▶ **Directions**
Please rewrite the records from the line containing "Given: Open the 商城 shopping cart sidebar icon" through the end of the records, replacing "shopping cart" with "basket" and leaving everything else unchanged.

▶ **Exercise inputs**
────────
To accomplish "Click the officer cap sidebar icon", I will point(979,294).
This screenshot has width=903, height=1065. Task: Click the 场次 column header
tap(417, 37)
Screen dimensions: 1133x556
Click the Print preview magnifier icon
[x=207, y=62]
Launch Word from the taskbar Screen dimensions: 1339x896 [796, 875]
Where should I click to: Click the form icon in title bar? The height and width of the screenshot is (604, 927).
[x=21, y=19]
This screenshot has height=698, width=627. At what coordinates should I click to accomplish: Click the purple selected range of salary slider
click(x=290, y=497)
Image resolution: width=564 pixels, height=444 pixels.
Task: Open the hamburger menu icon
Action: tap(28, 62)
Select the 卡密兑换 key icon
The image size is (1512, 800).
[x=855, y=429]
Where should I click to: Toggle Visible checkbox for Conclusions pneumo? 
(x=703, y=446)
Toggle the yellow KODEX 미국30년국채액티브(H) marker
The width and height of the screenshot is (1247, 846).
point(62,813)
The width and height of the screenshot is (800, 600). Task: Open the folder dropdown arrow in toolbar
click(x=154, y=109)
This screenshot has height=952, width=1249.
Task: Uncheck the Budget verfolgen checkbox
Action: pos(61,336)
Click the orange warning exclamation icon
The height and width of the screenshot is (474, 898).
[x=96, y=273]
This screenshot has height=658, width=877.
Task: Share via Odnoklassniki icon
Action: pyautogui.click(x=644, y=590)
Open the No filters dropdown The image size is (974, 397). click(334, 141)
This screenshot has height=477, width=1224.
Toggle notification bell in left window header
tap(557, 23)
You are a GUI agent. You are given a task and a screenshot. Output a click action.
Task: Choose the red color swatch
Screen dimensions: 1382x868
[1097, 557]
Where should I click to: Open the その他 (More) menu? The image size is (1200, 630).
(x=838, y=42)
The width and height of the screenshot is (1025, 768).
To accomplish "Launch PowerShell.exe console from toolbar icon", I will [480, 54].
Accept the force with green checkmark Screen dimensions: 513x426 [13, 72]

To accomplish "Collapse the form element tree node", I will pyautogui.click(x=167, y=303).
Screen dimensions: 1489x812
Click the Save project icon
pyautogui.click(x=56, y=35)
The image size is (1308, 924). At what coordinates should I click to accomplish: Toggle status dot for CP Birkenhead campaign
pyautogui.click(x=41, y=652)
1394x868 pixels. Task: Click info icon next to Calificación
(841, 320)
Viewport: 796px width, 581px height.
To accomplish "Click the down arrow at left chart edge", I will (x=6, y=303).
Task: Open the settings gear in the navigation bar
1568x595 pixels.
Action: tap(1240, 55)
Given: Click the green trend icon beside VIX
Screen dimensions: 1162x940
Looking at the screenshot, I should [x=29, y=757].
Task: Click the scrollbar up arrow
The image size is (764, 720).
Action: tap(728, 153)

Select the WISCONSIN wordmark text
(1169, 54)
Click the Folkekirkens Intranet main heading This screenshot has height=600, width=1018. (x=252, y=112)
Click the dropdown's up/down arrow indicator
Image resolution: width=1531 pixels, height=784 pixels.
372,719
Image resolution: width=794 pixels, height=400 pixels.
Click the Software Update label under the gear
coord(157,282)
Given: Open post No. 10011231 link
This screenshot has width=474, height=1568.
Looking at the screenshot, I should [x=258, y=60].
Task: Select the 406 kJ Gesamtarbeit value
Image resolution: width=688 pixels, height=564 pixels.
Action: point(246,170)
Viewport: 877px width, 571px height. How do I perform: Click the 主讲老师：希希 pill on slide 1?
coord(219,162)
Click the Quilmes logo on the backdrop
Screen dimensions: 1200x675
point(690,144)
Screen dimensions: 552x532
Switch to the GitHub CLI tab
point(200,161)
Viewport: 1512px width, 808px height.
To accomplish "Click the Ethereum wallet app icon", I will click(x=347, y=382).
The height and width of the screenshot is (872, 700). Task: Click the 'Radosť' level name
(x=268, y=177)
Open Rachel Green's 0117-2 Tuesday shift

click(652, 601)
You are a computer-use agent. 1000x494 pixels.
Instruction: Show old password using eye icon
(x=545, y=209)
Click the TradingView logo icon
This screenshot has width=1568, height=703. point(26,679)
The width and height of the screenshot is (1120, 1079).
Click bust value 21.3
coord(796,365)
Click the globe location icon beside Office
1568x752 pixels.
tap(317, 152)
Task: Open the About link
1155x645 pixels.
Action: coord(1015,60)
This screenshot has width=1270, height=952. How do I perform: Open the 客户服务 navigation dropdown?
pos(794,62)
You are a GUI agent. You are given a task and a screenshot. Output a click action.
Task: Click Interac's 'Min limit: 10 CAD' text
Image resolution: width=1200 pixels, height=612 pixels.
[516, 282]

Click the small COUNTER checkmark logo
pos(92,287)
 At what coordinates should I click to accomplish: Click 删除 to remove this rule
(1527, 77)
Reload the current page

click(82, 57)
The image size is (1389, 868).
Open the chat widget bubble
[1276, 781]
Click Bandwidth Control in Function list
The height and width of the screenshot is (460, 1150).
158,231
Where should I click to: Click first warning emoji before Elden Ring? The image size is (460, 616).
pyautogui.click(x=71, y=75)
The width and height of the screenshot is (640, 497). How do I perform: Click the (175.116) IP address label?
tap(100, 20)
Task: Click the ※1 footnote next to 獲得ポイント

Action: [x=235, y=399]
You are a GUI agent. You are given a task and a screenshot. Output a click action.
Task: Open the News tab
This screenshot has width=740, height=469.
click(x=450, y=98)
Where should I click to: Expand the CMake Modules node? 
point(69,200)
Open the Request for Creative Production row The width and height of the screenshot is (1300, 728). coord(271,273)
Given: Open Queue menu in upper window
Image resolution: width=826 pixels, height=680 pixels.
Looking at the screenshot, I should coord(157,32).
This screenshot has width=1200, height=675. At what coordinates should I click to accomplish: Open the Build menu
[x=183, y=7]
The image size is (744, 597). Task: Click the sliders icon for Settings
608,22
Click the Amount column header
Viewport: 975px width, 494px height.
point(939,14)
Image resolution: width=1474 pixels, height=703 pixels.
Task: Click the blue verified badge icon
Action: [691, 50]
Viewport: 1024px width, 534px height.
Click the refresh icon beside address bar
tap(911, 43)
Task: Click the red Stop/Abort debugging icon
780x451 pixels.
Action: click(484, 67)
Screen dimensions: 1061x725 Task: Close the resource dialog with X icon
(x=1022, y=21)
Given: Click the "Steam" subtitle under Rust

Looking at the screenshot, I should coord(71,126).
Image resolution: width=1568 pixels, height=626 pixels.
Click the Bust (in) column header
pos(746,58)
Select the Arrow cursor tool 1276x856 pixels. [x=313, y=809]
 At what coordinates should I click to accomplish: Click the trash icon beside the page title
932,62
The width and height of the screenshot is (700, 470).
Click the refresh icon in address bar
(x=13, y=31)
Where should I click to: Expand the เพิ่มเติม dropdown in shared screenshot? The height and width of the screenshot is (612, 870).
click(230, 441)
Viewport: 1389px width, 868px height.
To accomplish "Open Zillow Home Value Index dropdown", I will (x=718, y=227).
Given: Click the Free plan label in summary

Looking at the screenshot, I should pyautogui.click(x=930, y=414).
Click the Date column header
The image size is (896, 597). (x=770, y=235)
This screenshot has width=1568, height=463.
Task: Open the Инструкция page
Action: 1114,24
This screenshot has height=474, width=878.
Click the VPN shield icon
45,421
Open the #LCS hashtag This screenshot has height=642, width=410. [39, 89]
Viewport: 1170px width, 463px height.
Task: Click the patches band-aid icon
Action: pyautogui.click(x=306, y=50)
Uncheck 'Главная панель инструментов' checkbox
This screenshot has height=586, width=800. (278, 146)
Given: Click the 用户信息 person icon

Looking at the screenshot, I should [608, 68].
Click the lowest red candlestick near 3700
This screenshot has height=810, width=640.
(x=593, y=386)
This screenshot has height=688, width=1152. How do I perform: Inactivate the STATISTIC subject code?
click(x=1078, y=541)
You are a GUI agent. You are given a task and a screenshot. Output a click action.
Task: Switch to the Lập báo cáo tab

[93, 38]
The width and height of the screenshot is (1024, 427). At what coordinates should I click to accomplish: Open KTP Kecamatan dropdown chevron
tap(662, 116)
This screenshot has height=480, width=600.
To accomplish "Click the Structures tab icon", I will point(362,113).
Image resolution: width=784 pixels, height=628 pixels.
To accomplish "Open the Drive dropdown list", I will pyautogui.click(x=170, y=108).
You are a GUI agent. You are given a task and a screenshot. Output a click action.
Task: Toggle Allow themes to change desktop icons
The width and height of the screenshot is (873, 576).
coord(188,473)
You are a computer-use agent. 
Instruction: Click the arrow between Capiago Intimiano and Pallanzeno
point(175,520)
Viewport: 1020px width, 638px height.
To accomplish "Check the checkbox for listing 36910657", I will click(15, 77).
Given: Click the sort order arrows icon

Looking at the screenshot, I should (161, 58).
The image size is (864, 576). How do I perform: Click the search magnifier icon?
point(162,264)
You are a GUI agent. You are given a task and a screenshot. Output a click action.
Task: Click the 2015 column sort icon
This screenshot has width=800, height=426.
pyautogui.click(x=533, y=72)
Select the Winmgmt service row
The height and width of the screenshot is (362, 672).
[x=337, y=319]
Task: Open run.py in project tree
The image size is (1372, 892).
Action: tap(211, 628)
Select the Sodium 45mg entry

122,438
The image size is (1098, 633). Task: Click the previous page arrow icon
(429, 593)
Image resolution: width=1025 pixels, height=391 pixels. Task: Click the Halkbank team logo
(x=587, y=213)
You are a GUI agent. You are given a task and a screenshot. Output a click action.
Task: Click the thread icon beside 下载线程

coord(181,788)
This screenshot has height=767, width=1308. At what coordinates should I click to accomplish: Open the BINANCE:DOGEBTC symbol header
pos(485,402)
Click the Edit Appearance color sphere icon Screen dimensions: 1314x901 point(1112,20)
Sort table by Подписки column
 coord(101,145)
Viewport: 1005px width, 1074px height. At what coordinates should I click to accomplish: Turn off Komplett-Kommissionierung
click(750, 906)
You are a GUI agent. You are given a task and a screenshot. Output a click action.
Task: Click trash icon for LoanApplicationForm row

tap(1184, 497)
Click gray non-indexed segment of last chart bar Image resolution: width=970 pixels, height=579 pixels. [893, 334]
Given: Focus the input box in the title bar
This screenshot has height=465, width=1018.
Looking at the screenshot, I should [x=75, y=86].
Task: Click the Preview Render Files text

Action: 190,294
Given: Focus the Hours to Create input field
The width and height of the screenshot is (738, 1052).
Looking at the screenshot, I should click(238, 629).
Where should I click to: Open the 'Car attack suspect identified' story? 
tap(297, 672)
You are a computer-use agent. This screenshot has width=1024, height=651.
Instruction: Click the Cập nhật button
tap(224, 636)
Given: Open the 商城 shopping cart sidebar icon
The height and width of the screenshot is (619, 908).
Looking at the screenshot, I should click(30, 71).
────────
▶ **Output of the task**
Given: Open the 商城 basket sidebar icon
The height and width of the screenshot is (619, 908).
Looking at the screenshot, I should click(30, 71).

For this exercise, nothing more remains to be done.